WORK ITEM ▸ Output each entry that follows exactly. Images stay out.
----
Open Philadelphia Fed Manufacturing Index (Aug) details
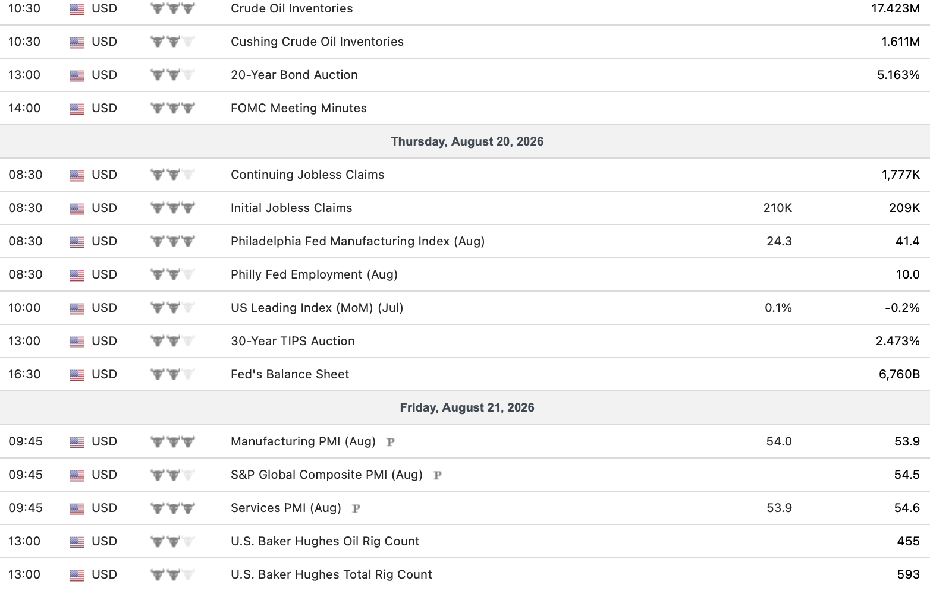 click(357, 241)
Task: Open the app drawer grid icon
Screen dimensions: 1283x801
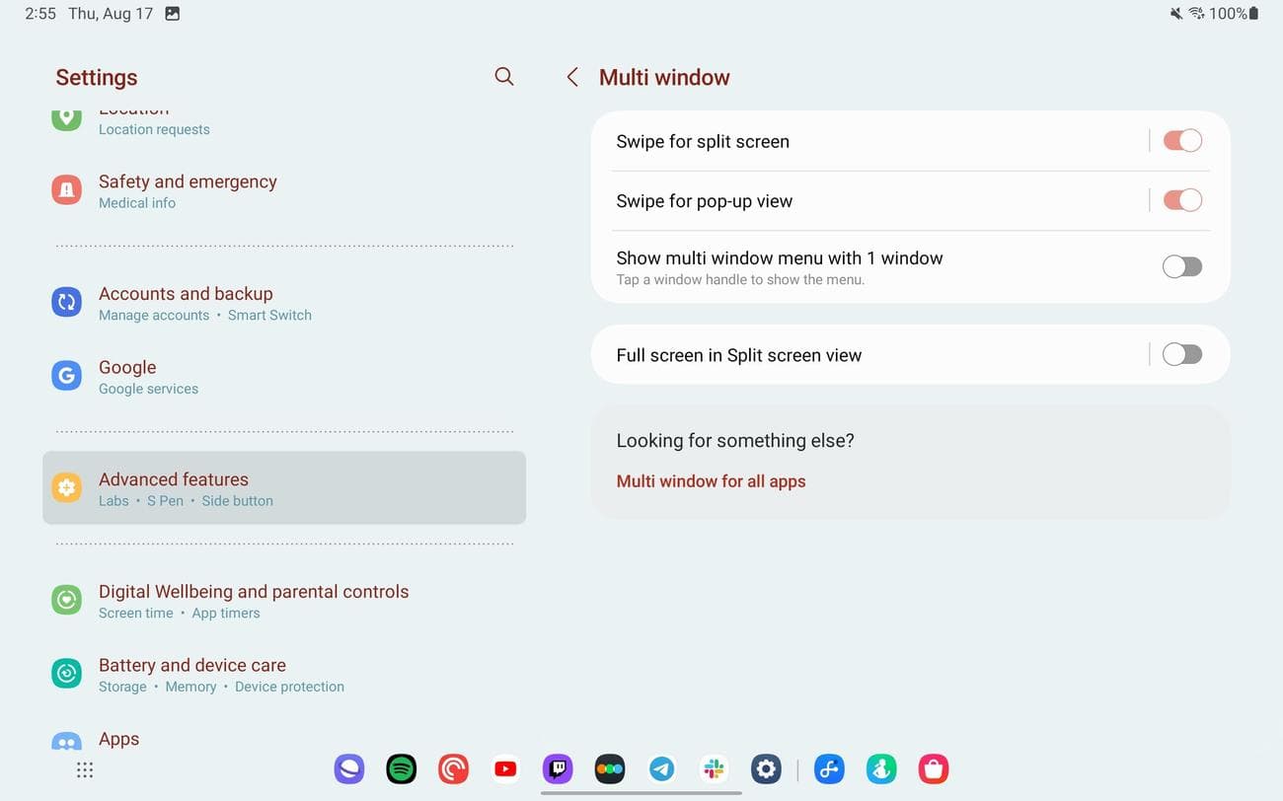Action: point(85,770)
----
TASK RESULT ▸
Open Philadelphia Fed Manufacturing Index (Aug) details
 click(357, 241)
Task: Open the app drawer grid icon
Screen dimensions: 1283x801
Action: point(85,770)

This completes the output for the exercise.